Any one any way would expect to pay clothes for their child, travel costs to what ever country they choice to go to, translators, a once of fee say $2000 at the most and under thats norm to a Lawyers time and work for legal work, and any costs that may be needed for your own medical checks before you travel , and cost for your child/ baby to be check in their country of origin BEFORE they travel back.
In NZ NO ONE pays for home studies, in America I hear they may expect this.
Yours would be a Private Adoption that only you and the new parents would feel secure agreeing to.
I agree to America is a very big country so why not adopt your child their?, unless it was through tragic event etc…however there are far more waiting parents iniNZ for a real Adoption to happen that babies available, and the cost of IVF can be just as much as a international Adoption any way , and some people here have sopent much on less with no results, so NZ does thank goodness provide a way for both a child to find good loving homes, as well as doting parents that may have waited 78-10 yrs for a child/ baby,umm.
Good read and feed back from others though.
LOL1 that is waited 7- 10 yrs …. NOT 78- 10 yrs, in a hurry .
Very very few Children are Adopted out side the family here in NZ, mostly the system places children in extended families , and or temporary relief homes or Permeant Placements / long term Fostering , until such time courts decide what is to happen. And some times the child can move to many new homes until problems can be worked through.
One may think a straight Adoption is better special languishing for yrs with out a permeant place called home, just adds to any identities issue they may of had any way, but thats how it is here, and thats why they are many hundreds Adoption nowadays between countries such as Russia and NZ been happen since the 80s 700 plus…. ( but russian program with NZ is on hold until further notice)
The system is not a perfect system but one that does try hard to do what is right for a child often to bring them back to their own family, and this sometimes can not be the best situation…
So most Adoptions wether local or internationally can take between 12 -30mths respectively any how.
any way hope y this person gets thier fact in USA first before placing such a request on a site.
To sum up, no agreement with NZ no Adoption.
Adoption Feedback: English people are allowed to adopt children from the USA.
Adoption Feedback: For whatever reason you want to do this….I think you need to look here first. Just as there are regulations about moving children from state to state and that is overseen by ICPC Compacts, there are Treaties and Conventions overseeing children leaving this country and going to other countries.
Start here and I wish you luck in whatever you decide.
Adoption Feedback: if you dont want it to grow up in america i can only assume thr are 2 reasons, one is that u want to avoid seeing or hearing from your child in a few decades….. the other is that you are un-american and want your child to grow up in a country you deem is better than america….. if so i would suggest new zealand they have a great and comprehensive adoption programme, “bethany” would be the adoption agency you would most likly want if so 2 btw…… however this is a country of open adoption so if u do it this way know your going to have to maintain some level of contact with ur child for the rest of thr or ur life.
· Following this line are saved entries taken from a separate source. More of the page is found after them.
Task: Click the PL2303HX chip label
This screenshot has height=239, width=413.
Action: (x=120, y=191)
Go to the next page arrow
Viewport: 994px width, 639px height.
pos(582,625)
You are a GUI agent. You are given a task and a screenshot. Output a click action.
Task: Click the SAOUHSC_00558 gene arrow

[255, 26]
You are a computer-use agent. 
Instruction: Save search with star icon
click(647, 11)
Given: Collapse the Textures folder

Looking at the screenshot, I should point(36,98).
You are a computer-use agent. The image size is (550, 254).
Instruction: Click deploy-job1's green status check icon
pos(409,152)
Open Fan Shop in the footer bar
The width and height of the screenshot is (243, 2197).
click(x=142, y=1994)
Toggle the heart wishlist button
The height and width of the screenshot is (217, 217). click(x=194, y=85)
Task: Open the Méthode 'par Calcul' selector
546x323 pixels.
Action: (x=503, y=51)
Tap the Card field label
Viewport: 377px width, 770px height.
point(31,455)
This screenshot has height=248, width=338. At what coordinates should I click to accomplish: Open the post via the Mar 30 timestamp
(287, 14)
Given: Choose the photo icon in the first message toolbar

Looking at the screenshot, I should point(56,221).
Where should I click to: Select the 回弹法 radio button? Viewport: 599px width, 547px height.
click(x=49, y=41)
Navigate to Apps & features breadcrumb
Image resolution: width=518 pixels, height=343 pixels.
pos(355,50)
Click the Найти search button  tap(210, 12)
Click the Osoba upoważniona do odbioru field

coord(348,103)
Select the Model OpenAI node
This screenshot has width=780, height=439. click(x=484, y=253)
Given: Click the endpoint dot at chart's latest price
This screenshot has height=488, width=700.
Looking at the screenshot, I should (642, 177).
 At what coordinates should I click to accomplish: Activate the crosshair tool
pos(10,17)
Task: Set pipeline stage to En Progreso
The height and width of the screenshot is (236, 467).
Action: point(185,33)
Just wanted to clear something up. The level of contact between birth parents and adoptive parents is negotiable in NZ. So at no point do you HAVE to maintain some level of contact with your child for the rest of their life. You agree level of contact with the adoptive parents and you can change/evolve this over time as needs suit. There are adoptive parents in NZ who have no contact at all with the birth parent as their choice and right. Open adoption is the preferred choice – their is no legal obligation to say that is the only choice.